The Future of People Services - What’s Next? The death of the office & Wellbeing and burnout

Check out this multimedia posting - 

"Welcome to this collaborative piece of research between the Disruptive Innovators Network and Campbell Tickell to explore how leaders in people and HR services have responded to the COVID-19 pandemic and what innovative approaches they are developing to help prepare their organisations for what comes next."

I was interviewed and quoted with my trade union hat on about outsourcing and "The death of the office"

"Even if the majority of workers don’t want to return to the office full time, some are wary that the end of the traditional office set-up could further entrench the use of outsourcing as a way for organisations to cut costs. John Gray, a member of public sector union UNISON’s National Executive Council, says the outsourcing trend is a cause of concern for his members.

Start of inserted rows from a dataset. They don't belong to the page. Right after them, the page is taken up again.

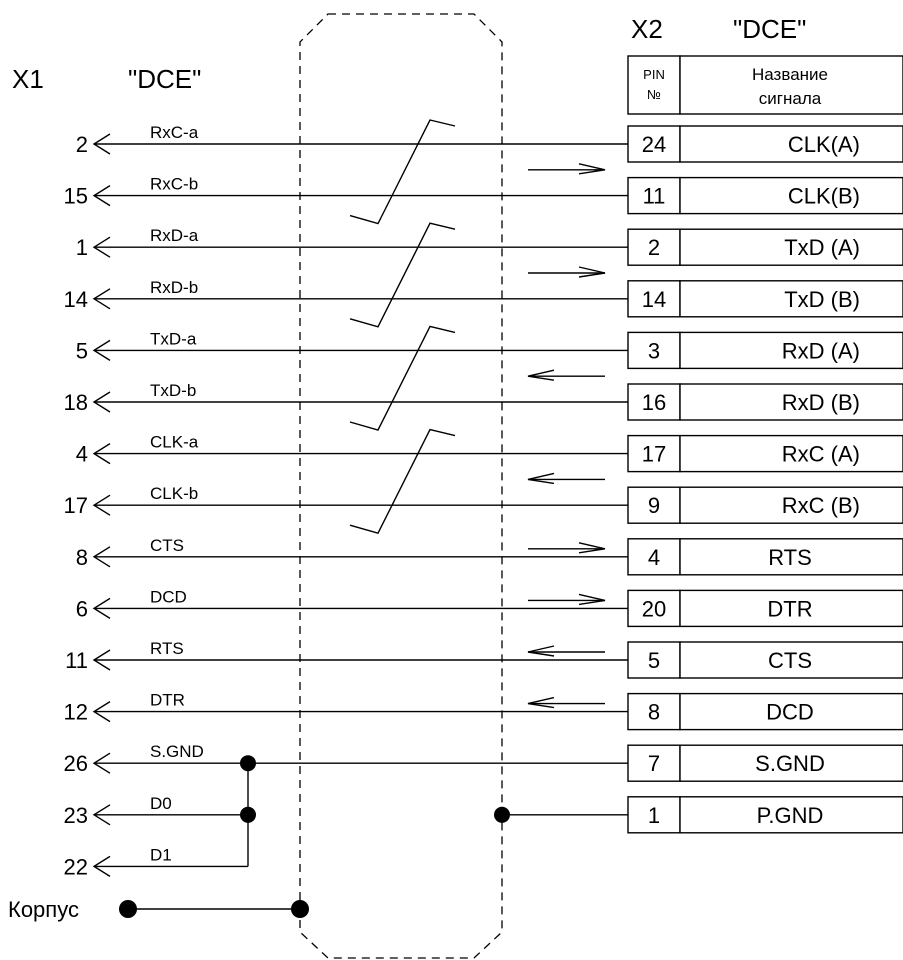 Image resolution: width=903 pixels, height=960 pixels. I want to click on x2-pin-number: 20, so click(654, 608).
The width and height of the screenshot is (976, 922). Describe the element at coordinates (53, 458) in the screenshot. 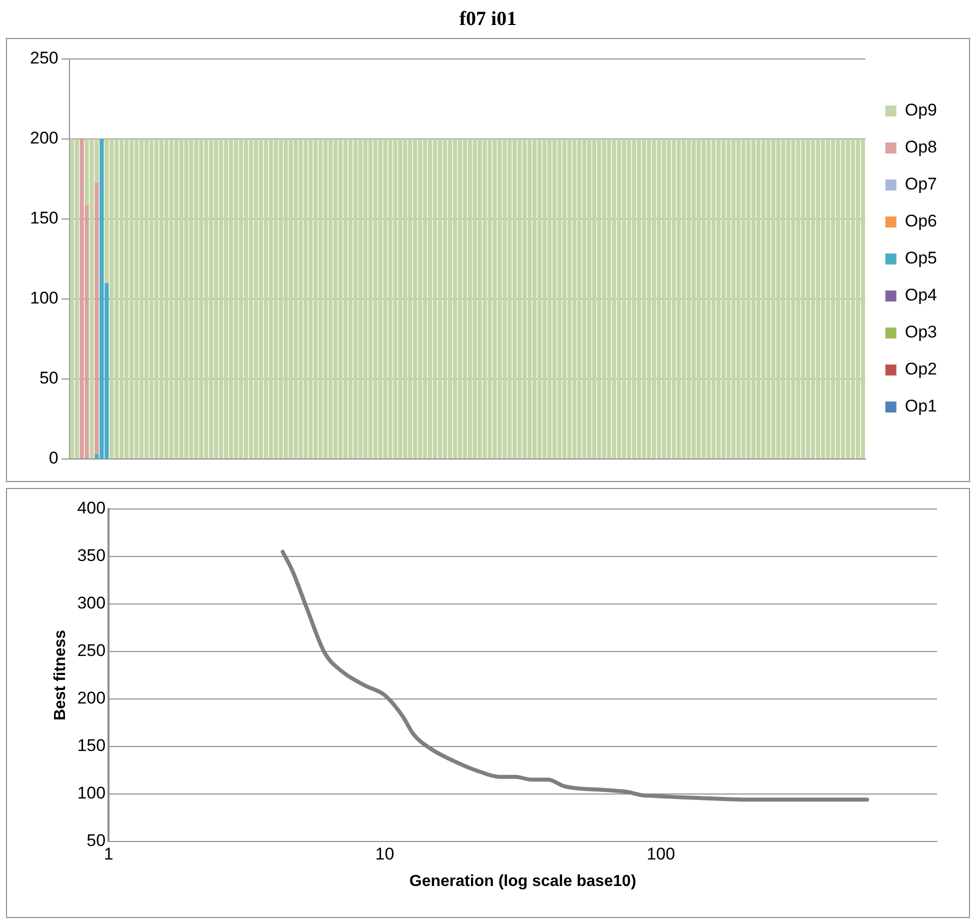

I see `y-tick-label: 0` at that location.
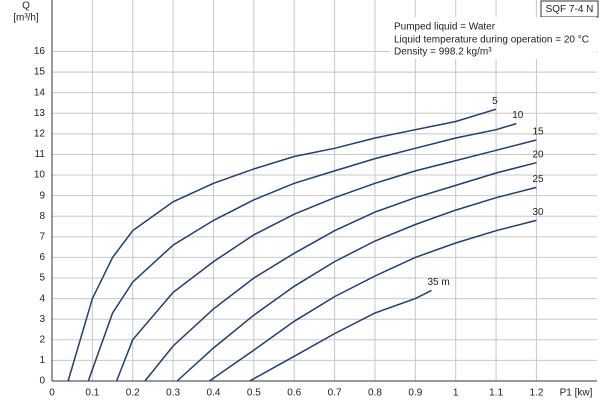 This screenshot has height=400, width=600. What do you see at coordinates (42, 278) in the screenshot?
I see `y-tick-label: 5` at bounding box center [42, 278].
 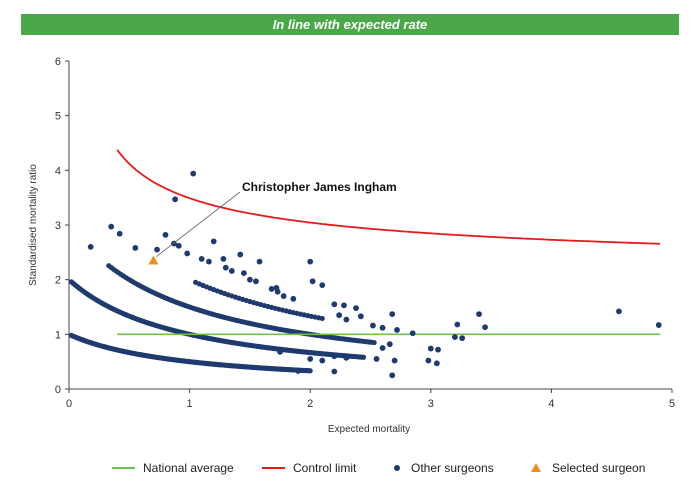 What do you see at coordinates (58, 171) in the screenshot?
I see `y-tick-label: 4` at bounding box center [58, 171].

“It is really tempting to close offices and get more people working from home. And outsourcing to companies who wouldn't treat their workers as well as traditional local authorities or large housing associations is always a threat when times are tough. But most outsourcing is entirely bogus.”

Gray adds: “The only way it works is because new entrants are taken on on inferior terms or conditions, and that worries me, but the change is dressed up as innovation. They say ‘we're going to move people to a more specialist employer’, but the real cause is cutting pay, cutting pensions and cutting conditions.”

and about "Wellbeing and burnout"

UNISON National Executive Council member John Gray says he has seen cases of workers “doing piles of stuff late at night, early starts, including weekends”, and warns managers to keep an eye out for signs of burnout.

“I would hope that employers do have the emotional intelligence to realise this is bad for the organisation. And when we do get people that are burnt out, they do tend to be people whose workloads have been horrendous. I’ve come across some really good managers, who will actually, in a professional, supportive way, push back on people who send them stuff at 10 o’clock on a Saturday evening.”

Gray adds that this requires leadership rather than just management from those at the top of organisations. “Some managers, you can give them all the mentoring, all the training and support, but they haven't got the ability to lead people. So I think that the pandemic has exposed weaknesses. And this particular new way of working, which is going to continue in part, requires I think some special skills.”